• _WORK INSTRUCTIONS_: Please output the data below exactly as given, starting at its first line and stopping after the line that contains "The width and height of the screenshot is (1415, 840).".

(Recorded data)
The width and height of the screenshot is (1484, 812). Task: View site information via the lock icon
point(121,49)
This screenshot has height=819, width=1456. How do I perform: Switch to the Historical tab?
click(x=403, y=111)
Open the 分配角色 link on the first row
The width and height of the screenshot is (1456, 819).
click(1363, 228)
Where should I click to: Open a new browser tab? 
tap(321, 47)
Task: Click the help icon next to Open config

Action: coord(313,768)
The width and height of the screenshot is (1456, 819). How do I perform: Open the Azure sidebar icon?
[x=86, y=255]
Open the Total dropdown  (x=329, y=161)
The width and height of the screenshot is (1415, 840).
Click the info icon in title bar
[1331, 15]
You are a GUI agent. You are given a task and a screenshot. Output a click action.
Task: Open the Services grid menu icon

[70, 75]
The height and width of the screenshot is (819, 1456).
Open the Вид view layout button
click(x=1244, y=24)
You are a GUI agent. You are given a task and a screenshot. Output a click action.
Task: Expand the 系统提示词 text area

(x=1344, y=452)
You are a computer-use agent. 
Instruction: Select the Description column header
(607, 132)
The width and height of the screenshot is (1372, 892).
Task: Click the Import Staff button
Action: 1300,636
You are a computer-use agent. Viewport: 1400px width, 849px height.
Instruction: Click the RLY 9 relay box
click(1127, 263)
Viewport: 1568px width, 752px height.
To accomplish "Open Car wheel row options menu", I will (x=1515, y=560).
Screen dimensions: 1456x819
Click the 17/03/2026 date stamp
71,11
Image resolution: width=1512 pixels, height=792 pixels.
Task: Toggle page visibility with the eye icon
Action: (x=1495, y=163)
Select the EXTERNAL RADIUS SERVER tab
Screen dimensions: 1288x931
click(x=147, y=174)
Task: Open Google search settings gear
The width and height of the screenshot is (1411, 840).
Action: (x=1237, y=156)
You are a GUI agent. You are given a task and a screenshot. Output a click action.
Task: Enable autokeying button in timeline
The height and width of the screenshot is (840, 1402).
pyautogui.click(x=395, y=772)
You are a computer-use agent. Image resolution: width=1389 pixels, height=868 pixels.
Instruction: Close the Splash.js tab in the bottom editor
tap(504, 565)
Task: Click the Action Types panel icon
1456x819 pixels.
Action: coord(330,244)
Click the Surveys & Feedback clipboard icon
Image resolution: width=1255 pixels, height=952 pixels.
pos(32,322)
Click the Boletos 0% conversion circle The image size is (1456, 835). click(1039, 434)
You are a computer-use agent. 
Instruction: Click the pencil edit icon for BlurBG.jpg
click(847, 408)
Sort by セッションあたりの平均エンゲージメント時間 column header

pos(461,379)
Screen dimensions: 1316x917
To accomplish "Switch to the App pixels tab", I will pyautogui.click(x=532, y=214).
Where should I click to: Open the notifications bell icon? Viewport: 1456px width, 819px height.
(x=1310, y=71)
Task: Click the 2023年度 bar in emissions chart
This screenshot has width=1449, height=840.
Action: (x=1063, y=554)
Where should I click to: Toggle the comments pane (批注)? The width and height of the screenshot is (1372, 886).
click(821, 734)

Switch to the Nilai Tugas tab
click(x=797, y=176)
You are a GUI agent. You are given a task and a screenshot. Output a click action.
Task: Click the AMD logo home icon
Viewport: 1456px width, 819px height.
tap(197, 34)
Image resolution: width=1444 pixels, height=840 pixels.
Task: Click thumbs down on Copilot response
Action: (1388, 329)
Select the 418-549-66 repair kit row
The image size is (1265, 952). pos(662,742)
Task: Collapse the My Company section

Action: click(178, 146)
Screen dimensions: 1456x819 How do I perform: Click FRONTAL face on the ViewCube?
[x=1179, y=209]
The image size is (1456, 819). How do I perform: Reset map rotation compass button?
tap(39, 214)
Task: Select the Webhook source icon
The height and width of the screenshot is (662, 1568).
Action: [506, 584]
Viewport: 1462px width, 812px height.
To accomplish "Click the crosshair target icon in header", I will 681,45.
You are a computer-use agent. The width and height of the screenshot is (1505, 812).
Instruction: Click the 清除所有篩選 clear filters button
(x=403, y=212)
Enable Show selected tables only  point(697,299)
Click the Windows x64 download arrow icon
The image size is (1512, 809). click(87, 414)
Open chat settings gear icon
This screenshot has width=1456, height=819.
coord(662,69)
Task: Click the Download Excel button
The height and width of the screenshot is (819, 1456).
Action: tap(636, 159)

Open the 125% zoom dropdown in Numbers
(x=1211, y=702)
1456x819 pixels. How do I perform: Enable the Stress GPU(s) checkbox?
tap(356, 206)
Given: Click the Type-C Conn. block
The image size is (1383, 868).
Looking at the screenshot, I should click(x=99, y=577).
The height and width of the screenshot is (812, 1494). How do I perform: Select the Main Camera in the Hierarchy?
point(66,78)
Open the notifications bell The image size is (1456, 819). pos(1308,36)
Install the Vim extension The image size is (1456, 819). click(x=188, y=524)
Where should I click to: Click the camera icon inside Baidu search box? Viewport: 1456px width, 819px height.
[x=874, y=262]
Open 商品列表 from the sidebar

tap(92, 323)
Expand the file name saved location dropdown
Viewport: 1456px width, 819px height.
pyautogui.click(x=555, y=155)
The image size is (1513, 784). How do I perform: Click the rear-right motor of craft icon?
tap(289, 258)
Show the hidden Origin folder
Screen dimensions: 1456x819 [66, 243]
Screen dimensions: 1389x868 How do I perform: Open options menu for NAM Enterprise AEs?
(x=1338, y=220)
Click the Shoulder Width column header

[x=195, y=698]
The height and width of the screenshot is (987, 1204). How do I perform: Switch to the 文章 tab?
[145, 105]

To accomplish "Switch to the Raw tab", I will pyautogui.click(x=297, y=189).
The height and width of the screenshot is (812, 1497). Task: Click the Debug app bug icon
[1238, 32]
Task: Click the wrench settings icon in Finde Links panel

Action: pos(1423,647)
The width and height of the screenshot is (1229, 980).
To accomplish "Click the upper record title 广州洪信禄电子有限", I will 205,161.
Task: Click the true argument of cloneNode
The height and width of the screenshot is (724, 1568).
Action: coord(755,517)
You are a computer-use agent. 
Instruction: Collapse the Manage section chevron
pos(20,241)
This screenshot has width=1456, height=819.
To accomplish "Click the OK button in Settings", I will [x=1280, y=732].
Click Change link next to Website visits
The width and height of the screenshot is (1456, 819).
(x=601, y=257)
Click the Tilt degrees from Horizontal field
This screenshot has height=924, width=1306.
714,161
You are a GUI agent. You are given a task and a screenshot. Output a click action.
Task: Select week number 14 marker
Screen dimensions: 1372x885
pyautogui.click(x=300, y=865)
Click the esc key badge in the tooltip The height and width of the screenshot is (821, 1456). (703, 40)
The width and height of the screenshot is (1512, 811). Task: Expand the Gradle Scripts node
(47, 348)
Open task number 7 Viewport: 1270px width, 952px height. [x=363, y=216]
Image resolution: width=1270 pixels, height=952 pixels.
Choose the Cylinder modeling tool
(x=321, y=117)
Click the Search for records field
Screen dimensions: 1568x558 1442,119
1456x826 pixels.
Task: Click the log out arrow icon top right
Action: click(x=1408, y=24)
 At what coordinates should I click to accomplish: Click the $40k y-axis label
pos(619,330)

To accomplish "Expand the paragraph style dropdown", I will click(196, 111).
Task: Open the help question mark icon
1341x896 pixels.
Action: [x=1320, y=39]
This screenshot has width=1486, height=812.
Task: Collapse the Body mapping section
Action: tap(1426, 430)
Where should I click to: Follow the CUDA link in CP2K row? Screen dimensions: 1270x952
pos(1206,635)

• _SOLUTION FOR THIS TASK_:
The width and height of the screenshot is (1484, 812). Task: View site information via the lock icon
point(121,49)
This screenshot has height=819, width=1456. How do I perform: Switch to the Historical tab?
click(x=403, y=111)
Open the 分配角色 link on the first row
The width and height of the screenshot is (1456, 819).
click(1363, 228)
Where should I click to: Open a new browser tab? 
tap(321, 47)
Task: Click the help icon next to Open config

Action: coord(313,768)
The width and height of the screenshot is (1456, 819). How do I perform: Open the Azure sidebar icon?
[x=86, y=255]
Open the Total dropdown  (x=329, y=161)
The width and height of the screenshot is (1415, 840).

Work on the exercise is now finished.